Nesta sexta-feira (17), o presidente da França, Emmanuel Macron, e o primeiro-ministro do Reino Unido, Keir Starmer, lideram um encontro em Paris com a finalidade de pressionar pela reabertura do Estreito de Ormuz. Esta passagem, que liga o Golfo Pérsico ao Golfo de Omã e ao Mar da Arábia, está fechada desde os ataques dos Estados Unidos e de Israel ao Irã, iniciados em 28 de fevereiro. Em tempos normais, cerca de um quinto da produção mundial de petróleo é transportado por essa rota.
Starmer enfatizou a necessidade de uma reabertura imediata e incondicional do estreito, afirmando que essa questão é uma responsabilidade global. Ele também criticou o Irã, alegando que o país tem mantido a economia mundial como refém ao obstruir a navegação na região.

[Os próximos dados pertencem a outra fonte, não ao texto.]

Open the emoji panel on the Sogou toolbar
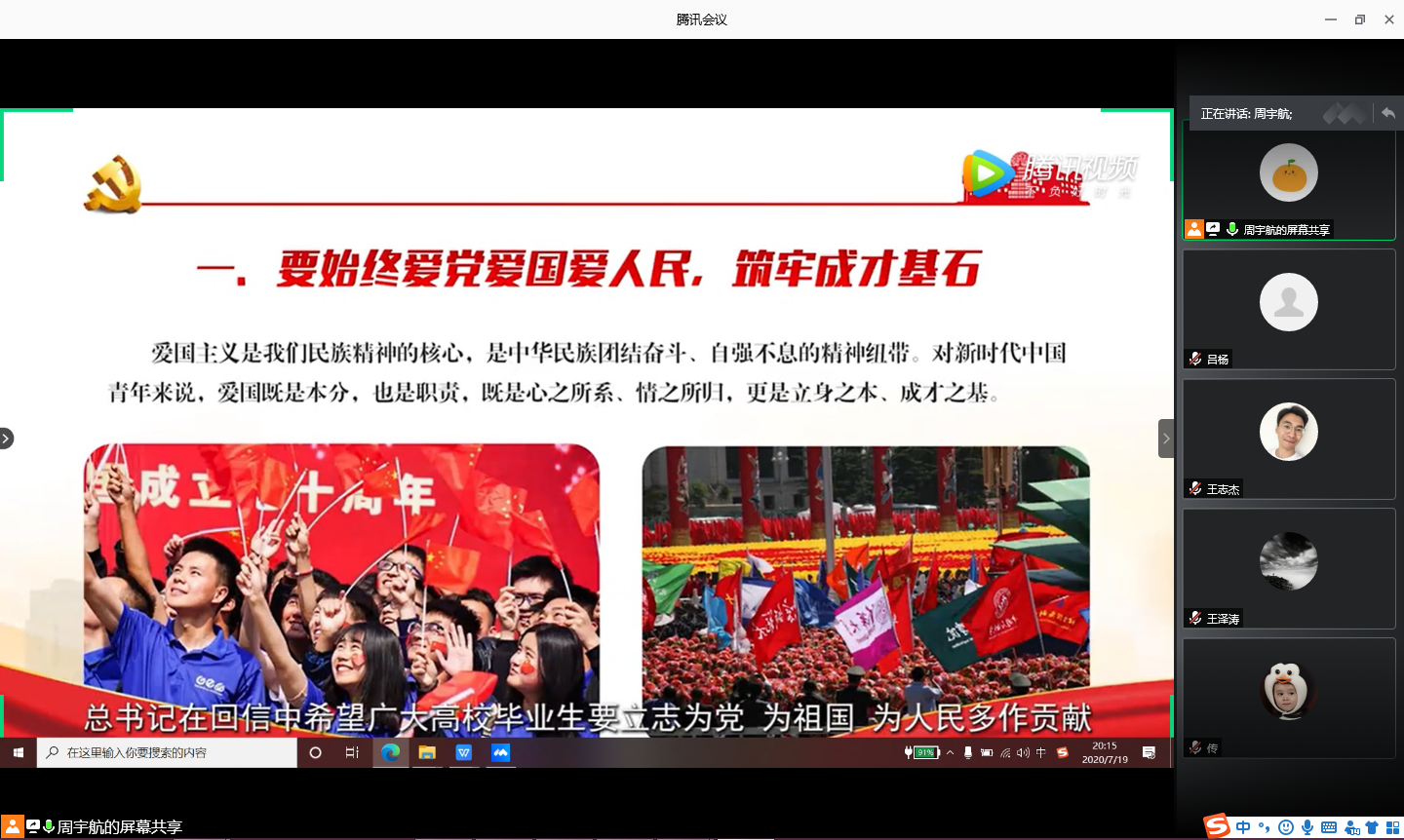Viewport: 1404px width, 840px height. pos(1285,826)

Embora a lista de participantes não tenha sido divulgada, Macron e Starmer já discutiram a situação com representantes de mais de 40 nações nas semanas anteriores. O gabinete do primeiro-ministro francês declarou que a cúpula deve contar com líderes de aproximadamente 30 países, incluindo nações do Oriente Médio e da Ásia. Os Estados Unidos não farão parte dessa mobilização, que é informalmente chamada de Iniciativa pela Liberdade de Navegação Marítima no Estreito de Ormuz.
Entre os líderes esperados em Paris estão o chanceler da Alemanha, Friedrich Merz, e a primeira-ministra da Itália, Giorgia Meloni. Adicionalmente, diversos outros mandatários participarão das discussões por videoconferência.